Researchers from LayerX have demonstrated a method of hijacking Perplexity's Comet browser by merely clicking on a malicious link, and using this technique, transforming the browser into an advanced data exfiltration tool. Attackers were able to bypass traditional browser security measures and security sandboxes by using simple methods like Base64 encoding.
It means that a seemingly harmless comment on Reddit, a post on social media, or an email newsletter can serve as a launch point for a data theft campaign, thereby potentially exposing sensitive personal and corporate information to a third party. There is no doubt that AI browsers are intrinsically fragile, where autonomy and convenience sometimes come at the expense of safety. The findings suggest that AI browsers are inherently vulnerable.
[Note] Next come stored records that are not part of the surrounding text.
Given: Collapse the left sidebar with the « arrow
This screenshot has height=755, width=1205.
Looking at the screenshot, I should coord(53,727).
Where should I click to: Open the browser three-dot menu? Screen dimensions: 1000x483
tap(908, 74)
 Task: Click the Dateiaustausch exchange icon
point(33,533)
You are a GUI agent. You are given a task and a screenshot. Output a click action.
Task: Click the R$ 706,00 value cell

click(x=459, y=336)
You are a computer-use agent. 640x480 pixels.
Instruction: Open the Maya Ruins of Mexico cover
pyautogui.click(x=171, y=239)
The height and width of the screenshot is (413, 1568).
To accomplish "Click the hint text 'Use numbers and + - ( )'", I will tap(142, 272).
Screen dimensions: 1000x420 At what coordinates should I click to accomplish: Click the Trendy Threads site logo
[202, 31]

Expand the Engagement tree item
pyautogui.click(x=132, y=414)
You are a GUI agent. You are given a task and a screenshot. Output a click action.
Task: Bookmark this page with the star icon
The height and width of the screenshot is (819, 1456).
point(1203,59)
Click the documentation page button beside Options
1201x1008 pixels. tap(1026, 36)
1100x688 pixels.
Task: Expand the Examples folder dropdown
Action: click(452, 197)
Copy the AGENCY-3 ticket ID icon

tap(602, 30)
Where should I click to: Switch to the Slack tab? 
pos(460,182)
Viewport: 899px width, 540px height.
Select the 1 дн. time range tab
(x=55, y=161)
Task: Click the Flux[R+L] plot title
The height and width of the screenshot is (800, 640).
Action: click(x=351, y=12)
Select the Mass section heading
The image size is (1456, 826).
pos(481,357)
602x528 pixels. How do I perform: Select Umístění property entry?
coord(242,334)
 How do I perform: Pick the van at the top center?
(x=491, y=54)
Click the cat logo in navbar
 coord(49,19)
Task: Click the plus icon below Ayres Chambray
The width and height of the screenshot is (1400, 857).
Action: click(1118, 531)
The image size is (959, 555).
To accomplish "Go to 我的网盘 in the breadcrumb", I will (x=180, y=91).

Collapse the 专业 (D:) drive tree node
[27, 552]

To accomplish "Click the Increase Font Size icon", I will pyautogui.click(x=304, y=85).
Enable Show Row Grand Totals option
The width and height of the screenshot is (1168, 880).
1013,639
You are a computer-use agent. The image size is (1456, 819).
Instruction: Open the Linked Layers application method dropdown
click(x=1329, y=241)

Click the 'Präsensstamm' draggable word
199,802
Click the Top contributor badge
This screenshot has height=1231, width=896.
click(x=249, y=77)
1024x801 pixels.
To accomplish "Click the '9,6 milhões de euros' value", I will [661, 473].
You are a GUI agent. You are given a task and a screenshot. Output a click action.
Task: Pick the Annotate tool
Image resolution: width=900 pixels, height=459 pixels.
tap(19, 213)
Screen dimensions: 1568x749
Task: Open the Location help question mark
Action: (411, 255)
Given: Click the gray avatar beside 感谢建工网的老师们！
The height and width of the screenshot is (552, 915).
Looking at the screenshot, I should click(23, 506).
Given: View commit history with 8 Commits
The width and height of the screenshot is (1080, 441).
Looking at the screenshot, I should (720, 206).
It has become clear that security experts have identified essential defence measures to protect users who wish to experiment with AI browsers in the face of increasing concerns. It is suggested that individuals restrict their permissions as strictly as possible, granting access only to non-sensitive accounts and avoiding connecting to financial or healthcare services until the technology is well developed.
In order to detect unusual patterns or unauthorised actions in time, it is important to regularly review activity logs.
Multi-factor authentication is a vital component of protecting linked accounts, as it adds a new layer of security, while prompt software updates ensure that users receive the latest security patches on their systems.
Furthermore, experts emphasise manual vigilance — verifying URLs and avoiding automated interactions with unfamiliar or untrusted websites remains crucial to protecting their data.
There is, however, a growing consensus among professionals that artificial intelligence browsers, despite impressive demonstrations of innovation, remain unreliable for everyday use.
Analysts at Proton concluded that AI browsers are no longer reliable for everyday use. This argument argues that the issue is not only technical, but is structural as well; privacy risks are a part of the very design of these systems themselves.
AI browser developers, who prioritise functionality and personalisation over all else, have inherently created extensive surveillance architectures that rely heavily on user data in order to function as intended.
It has been pointed out by OpenAI's own security leadership that prompt injection remains an unresolved frontier issue, thus emphasising that this emerging technology is still a very experimental and unsettled one.
The consensus among cybersecurity researchers, at the moment, is that the risks associated with artificial intelligence browsers far outweigh their convenience, especially for users dealing with sensitive personal and professional information.
With the acceleration of the AI browser revolution, it is now crucial to strike a balance between innovation and accountability.
Despite the promise of seamless digital assistance and a hyper-personalised browsing experience through tools such as Atlas and Comet, they must be accompanied by robust ethical frameworks, transparent data governance, and stronger security standards to make progress.
A lot of experts stress that the real progress will depend on the way this technology evolves responsibly - prioritising user consent, privacy, and control over convenience for the end user. In the meantime, users and developers alike should not approach AI browsers with fear, but with informed caution and an insistence that trust is built into the browser as a default state.